> _Exercise details_: Using the entries below, show all lines with the string "computer".

Saved data entries:
··········
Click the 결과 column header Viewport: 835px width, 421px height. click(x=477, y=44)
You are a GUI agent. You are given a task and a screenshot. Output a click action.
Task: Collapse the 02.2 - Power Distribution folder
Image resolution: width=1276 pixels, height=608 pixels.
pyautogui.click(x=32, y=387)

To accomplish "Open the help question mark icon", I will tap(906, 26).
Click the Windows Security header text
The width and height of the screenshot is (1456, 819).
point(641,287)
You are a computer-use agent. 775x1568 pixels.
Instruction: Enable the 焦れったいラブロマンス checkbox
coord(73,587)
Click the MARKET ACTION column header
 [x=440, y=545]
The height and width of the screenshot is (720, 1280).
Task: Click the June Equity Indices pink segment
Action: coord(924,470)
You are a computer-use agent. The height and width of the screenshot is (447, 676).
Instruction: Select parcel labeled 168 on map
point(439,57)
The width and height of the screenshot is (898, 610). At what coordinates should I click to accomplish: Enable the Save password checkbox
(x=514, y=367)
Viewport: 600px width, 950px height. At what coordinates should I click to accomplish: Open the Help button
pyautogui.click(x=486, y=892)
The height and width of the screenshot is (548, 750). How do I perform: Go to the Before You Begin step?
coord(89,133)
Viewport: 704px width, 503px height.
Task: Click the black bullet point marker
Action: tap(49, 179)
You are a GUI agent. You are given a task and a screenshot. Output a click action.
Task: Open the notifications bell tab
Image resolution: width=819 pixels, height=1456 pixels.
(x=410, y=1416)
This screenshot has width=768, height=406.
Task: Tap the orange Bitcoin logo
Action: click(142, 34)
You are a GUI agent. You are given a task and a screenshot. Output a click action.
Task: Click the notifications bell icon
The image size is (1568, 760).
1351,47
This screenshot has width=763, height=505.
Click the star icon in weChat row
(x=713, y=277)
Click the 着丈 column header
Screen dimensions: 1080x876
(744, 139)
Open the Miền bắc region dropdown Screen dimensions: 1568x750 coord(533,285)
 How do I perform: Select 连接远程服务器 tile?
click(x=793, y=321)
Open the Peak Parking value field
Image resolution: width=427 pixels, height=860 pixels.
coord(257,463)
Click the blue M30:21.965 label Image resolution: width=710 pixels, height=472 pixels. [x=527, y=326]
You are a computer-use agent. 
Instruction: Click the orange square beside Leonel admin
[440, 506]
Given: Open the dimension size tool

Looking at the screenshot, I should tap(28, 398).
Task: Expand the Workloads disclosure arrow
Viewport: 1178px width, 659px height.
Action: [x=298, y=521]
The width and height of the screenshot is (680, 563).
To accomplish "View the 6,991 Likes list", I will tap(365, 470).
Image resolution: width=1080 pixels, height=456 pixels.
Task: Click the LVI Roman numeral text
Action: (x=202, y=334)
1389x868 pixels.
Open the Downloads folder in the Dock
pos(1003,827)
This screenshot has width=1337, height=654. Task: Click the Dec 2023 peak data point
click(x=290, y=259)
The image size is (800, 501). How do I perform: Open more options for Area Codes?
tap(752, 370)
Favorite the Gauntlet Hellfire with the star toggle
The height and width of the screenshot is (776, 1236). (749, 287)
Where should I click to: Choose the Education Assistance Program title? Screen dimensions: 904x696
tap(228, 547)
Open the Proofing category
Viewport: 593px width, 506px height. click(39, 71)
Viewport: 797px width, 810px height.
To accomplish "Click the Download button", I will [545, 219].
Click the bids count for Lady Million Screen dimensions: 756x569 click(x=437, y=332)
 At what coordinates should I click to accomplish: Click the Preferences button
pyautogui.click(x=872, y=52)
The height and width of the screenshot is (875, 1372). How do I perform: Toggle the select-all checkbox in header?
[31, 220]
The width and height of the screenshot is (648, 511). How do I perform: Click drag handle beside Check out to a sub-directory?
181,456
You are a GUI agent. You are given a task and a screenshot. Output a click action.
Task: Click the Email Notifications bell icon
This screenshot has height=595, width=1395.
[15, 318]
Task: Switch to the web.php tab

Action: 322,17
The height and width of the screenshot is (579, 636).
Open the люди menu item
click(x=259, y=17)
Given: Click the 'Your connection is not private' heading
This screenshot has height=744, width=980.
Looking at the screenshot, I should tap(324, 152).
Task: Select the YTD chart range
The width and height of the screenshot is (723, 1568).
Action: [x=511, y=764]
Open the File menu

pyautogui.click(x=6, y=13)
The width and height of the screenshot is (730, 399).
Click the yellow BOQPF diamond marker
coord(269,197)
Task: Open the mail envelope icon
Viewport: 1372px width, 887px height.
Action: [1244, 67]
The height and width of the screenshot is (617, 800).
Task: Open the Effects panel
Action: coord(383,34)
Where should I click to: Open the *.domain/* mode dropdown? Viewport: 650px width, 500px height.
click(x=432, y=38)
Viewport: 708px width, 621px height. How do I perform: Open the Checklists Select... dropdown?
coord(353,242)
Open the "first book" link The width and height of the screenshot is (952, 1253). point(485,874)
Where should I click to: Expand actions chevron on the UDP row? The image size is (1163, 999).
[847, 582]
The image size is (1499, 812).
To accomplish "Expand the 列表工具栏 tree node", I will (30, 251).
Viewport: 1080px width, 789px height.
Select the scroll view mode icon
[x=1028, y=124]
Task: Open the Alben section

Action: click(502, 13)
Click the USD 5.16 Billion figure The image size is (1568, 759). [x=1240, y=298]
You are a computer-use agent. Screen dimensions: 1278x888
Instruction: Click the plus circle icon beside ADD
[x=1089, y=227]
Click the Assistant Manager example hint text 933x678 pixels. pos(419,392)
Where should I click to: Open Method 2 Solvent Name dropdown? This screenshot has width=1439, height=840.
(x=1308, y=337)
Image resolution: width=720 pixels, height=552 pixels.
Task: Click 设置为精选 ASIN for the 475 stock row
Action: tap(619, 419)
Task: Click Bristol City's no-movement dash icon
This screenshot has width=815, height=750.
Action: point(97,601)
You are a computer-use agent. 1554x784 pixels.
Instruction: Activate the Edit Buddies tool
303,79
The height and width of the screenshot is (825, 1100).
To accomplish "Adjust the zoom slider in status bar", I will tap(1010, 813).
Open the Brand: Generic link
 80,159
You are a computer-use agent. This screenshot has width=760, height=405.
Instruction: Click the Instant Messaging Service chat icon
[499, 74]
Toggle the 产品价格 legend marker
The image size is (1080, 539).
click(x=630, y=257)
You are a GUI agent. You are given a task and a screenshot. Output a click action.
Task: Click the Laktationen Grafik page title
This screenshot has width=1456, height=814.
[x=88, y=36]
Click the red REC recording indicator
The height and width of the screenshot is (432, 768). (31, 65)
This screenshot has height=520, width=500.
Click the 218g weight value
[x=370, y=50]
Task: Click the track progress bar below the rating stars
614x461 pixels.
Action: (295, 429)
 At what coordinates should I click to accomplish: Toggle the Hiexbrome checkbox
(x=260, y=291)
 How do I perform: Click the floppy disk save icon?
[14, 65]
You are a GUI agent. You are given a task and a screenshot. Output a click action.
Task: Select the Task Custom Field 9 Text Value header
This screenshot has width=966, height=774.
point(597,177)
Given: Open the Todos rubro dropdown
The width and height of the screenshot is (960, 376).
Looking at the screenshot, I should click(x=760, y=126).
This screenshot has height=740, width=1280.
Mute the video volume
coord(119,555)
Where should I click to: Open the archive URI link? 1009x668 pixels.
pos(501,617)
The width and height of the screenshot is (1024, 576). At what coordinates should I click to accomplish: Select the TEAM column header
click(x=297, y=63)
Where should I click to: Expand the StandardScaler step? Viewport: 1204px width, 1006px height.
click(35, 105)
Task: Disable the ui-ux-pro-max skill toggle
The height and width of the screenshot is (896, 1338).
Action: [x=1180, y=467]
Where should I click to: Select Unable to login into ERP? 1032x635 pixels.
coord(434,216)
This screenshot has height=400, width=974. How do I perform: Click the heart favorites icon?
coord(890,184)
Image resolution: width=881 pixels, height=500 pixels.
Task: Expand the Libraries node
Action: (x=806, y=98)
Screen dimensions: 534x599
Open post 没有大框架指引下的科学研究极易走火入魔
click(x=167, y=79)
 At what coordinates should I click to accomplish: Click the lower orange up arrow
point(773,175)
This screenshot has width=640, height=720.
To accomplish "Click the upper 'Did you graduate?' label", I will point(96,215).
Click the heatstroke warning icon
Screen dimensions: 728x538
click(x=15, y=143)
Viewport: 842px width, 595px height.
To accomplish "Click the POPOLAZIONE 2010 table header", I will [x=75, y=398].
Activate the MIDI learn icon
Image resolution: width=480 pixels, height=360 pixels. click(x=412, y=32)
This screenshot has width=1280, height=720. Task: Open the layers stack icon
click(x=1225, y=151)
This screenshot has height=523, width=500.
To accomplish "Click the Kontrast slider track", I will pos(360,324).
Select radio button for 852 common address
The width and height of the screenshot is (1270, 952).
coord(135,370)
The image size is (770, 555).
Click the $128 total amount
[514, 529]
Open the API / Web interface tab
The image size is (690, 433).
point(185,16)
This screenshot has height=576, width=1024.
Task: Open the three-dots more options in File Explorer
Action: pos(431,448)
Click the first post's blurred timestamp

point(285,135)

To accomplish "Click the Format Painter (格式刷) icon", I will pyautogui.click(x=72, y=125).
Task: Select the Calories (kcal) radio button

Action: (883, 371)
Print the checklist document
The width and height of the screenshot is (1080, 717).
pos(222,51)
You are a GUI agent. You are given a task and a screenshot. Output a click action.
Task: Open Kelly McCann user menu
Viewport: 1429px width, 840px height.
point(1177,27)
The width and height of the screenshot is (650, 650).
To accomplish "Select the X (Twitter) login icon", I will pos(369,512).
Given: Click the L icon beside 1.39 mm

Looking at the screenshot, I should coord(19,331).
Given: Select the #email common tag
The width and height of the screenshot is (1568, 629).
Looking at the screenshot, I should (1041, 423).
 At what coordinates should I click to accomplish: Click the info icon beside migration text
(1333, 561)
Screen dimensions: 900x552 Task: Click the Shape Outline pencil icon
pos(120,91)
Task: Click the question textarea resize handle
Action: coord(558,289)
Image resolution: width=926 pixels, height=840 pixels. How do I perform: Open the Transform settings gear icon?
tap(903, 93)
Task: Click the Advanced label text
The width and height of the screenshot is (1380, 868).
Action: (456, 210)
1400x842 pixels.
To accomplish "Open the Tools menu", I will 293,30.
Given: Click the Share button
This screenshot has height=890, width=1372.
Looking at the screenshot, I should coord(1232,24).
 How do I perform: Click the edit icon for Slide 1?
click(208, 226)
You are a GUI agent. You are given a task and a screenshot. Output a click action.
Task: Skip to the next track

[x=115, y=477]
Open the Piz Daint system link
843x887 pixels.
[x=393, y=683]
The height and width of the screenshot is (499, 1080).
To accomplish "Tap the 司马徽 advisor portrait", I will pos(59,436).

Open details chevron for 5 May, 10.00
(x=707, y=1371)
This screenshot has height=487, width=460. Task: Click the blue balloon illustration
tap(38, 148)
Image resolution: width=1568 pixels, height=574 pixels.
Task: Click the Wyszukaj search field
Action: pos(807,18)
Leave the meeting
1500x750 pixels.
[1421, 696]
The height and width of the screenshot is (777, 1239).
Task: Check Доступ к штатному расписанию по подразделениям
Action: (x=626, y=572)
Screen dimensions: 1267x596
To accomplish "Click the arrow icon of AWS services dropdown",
··········
> _Exercise solution_:
You are a computer-use agent. 775x1568 pixels.
You are a computer-use agent. The height and width of the screenshot is (447, 676).
You are a computer-use agent. 
You are a computer-use agent. Screen dimensions: 1278x888
You are a computer-use agent. 1554x784 pixels.
You are a computer-use agent. This screenshot has width=760, height=405.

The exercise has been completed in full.